▶ **Passage for review**
Segment Open

If you live somewhere that experiences colder weather or dry air, chances are you know first-hand the detriments of low humidity: itchy skin, chapped lips, cracked knuckles, staticky clothes, bloody noses, parched throats, increased vulnerability to respiratory illnesses, etc. Here in Ohio, humidifiers are almost a necessity during the winter months.
In our previous home, we installed a whole house humidifier right onto the upflow furnace unit in the basement to combat dry air. Our current house sits on a slab with a downflow furnace blowing heated air through ductwork that runs through the slab. (There’s no crawl space or basement.) Installing whole house humidifiers onto downflow furnaces isn’t impossible, but our current setup won’t facilitate it. There’s just not enough room. Additionally, we often use the gas fireplace in the living room to heat the house during the day which keeps the furnace from kicking on so, even if installation wasn’t tricky, a whole house humidifier still might not be the best choice for us.
We lived through our first winter in this house sans humidifier and we felt it. Someone was always sick. We all had cracked knuckles. I experienced nosebleeds. There was so much static we were afraid to touch each other and folding laundry was almost painful. The following winter I purchased a standalone humidifier and we’ve been using it during colder months ever since. It makes such a difference!

Segment Closed

▶ **Information shown**

Segment Open

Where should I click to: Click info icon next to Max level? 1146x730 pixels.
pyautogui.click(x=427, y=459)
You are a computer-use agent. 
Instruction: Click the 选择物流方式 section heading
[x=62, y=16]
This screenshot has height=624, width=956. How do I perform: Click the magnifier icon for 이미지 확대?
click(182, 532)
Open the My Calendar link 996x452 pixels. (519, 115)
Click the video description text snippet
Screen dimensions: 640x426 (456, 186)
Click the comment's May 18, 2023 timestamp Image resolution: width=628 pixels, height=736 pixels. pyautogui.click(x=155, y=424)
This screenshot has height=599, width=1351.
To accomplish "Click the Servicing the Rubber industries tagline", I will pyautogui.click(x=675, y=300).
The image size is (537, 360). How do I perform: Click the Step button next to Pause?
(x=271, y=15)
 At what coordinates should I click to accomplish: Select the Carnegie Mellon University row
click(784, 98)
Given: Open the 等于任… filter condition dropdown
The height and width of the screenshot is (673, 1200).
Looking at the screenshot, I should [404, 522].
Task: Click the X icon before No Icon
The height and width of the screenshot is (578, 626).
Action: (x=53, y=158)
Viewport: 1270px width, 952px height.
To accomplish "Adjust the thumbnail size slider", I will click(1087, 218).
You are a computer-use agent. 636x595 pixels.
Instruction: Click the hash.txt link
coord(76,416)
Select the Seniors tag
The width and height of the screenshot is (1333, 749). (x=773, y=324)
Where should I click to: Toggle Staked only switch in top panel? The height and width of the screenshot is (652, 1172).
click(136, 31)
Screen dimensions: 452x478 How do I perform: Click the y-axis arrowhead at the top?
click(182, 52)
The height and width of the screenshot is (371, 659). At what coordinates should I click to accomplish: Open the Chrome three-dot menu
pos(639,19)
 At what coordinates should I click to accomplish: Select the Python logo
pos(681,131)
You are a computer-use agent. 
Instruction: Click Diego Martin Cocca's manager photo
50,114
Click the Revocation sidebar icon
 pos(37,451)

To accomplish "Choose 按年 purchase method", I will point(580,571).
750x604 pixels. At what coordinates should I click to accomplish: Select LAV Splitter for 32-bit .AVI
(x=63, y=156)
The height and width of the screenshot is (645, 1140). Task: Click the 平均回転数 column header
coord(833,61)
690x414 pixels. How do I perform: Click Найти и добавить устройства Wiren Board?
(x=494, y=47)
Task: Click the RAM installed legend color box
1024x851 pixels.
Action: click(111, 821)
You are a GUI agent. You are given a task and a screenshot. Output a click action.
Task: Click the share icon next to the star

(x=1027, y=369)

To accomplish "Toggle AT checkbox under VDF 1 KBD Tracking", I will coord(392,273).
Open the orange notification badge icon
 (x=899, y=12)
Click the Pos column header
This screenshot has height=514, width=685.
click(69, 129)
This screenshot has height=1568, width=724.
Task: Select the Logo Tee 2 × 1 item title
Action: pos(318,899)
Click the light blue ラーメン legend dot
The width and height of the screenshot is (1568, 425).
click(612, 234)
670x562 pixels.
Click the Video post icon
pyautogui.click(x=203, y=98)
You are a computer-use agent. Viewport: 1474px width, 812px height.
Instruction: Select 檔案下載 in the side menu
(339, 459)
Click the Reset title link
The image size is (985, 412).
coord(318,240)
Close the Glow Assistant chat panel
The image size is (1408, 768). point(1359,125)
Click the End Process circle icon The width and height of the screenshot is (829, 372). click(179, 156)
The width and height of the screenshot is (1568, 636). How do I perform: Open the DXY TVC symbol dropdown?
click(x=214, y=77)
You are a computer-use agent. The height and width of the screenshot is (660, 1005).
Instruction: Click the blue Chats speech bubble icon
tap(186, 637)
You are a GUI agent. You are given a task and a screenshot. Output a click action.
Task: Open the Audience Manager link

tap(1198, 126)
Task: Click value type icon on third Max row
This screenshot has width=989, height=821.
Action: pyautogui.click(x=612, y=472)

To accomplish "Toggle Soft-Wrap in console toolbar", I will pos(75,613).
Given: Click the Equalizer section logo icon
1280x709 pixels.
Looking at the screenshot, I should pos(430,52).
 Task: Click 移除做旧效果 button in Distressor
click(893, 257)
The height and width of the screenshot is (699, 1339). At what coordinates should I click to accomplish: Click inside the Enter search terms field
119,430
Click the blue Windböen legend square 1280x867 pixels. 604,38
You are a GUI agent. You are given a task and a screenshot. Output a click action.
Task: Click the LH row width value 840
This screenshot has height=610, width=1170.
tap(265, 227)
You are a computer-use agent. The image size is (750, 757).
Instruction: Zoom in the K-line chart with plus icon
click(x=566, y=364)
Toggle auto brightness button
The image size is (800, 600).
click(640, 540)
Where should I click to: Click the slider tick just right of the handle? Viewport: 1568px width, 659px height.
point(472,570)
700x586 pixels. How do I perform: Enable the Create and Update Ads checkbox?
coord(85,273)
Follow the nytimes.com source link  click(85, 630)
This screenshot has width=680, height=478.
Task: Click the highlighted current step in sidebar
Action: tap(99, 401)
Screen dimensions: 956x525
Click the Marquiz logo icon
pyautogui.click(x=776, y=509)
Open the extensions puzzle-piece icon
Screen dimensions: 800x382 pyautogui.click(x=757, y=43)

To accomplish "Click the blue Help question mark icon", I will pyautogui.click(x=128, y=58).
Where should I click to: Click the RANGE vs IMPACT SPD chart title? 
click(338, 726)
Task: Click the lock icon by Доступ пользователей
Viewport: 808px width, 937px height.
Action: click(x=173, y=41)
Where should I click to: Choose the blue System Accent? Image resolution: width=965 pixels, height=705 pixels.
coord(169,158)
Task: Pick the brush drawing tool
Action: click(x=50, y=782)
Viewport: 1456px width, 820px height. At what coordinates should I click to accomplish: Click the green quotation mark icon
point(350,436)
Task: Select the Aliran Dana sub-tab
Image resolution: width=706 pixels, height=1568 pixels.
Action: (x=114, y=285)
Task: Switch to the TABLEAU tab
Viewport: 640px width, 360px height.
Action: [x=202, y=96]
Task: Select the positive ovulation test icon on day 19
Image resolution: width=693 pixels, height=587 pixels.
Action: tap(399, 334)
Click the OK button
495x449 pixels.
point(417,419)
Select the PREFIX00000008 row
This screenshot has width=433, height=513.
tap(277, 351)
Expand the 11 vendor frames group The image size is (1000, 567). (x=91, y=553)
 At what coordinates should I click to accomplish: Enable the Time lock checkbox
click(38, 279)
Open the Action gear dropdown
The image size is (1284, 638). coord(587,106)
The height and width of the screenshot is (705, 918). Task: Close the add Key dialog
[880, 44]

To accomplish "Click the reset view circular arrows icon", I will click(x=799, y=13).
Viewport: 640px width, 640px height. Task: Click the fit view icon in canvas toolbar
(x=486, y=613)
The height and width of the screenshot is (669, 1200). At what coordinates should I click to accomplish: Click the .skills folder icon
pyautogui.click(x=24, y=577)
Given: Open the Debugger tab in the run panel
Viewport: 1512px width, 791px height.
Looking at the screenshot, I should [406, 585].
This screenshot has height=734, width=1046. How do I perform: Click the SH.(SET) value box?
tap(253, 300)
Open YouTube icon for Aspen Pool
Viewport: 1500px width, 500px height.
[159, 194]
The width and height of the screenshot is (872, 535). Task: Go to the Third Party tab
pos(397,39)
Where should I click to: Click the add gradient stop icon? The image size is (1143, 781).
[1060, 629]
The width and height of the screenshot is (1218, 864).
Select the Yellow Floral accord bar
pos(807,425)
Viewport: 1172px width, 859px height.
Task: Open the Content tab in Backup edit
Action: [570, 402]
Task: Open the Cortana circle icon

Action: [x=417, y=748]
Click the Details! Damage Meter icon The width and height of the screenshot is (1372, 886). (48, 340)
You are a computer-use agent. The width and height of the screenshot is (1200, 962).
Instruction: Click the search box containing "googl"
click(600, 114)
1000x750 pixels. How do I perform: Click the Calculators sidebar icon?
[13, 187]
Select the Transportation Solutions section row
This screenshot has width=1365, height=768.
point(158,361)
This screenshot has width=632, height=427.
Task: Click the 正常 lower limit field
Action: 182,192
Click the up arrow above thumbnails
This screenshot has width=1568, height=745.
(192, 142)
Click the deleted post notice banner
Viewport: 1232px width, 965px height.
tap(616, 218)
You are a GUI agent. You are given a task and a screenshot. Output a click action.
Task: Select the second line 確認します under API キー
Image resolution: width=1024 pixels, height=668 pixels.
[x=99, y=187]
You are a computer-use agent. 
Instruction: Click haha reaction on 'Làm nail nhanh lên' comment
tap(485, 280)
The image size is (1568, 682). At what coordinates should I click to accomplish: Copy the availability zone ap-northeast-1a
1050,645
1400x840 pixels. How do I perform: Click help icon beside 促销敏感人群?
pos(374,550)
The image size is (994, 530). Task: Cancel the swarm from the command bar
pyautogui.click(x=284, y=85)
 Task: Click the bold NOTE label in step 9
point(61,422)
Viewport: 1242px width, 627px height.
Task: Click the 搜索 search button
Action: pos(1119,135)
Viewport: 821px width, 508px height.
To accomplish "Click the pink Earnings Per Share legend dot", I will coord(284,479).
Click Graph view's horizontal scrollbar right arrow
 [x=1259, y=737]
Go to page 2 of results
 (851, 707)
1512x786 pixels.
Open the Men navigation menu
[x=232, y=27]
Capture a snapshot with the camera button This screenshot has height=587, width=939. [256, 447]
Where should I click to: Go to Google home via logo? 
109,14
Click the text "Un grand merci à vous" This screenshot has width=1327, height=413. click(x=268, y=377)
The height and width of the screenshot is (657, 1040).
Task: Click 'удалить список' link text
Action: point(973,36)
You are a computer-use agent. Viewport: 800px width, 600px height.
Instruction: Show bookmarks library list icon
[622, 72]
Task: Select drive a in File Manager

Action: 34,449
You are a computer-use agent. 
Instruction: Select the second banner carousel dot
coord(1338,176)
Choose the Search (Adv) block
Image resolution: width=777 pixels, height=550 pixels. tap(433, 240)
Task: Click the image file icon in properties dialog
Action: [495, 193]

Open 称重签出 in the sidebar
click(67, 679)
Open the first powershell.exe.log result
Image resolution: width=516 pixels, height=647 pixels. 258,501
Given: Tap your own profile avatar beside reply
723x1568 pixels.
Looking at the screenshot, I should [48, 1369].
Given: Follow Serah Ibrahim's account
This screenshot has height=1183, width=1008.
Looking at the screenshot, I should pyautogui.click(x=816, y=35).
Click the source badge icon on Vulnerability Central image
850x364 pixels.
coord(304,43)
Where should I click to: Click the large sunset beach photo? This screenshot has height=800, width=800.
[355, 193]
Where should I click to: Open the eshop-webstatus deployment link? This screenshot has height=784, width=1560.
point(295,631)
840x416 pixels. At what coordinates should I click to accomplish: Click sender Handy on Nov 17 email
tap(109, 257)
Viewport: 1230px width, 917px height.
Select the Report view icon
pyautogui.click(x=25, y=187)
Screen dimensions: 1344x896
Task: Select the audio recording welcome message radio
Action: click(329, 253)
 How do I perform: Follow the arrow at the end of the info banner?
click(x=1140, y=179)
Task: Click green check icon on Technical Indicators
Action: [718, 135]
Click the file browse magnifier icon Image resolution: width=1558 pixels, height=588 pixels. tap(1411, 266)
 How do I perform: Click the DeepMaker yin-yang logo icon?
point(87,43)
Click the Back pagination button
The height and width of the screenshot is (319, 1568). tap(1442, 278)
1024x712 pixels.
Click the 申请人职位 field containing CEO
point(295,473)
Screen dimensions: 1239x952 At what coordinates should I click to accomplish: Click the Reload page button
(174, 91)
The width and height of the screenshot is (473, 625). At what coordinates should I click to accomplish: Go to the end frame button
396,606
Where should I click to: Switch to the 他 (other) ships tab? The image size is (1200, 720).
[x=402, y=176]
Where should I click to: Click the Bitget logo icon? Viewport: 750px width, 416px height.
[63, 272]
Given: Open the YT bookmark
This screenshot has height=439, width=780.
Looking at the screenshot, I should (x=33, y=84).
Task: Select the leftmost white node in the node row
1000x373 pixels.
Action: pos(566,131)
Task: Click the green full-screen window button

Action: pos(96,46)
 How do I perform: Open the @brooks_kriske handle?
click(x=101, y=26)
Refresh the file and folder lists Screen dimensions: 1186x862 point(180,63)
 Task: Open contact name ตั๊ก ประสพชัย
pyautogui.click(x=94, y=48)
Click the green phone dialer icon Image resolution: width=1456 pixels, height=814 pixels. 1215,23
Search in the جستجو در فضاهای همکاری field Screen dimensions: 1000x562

Segment Closed

▶ **Things to do**
a: According to the humidifier passage, what kind of furnace does the current house have?
b: Quote everything in the humidifier passage from "In our previous" down to "choice for us.".
The material above comes from a different source than the text.

▶ **Answers to the problems**
a: The current house has a downflow furnace that blows heated air through ductwork running through the slab.

b:
In our previous home, we installed a whole house humidifier right onto the upflow furnace unit in the basement to combat dry air. Our current house sits on a slab with a downflow furnace blowing heated air through ductwork that runs through the slab. (There’s no crawl space or basement.) Installing whole house humidifiers onto downflow furnaces isn’t impossible, but our current setup won’t facilitate it. There’s just not enough room. Additionally, we often use the gas fireplace in the living room to heat the house during the day which keeps the furnace from kicking on so, even if installation wasn’t tricky, a whole house humidifier still might not be the best choice for us.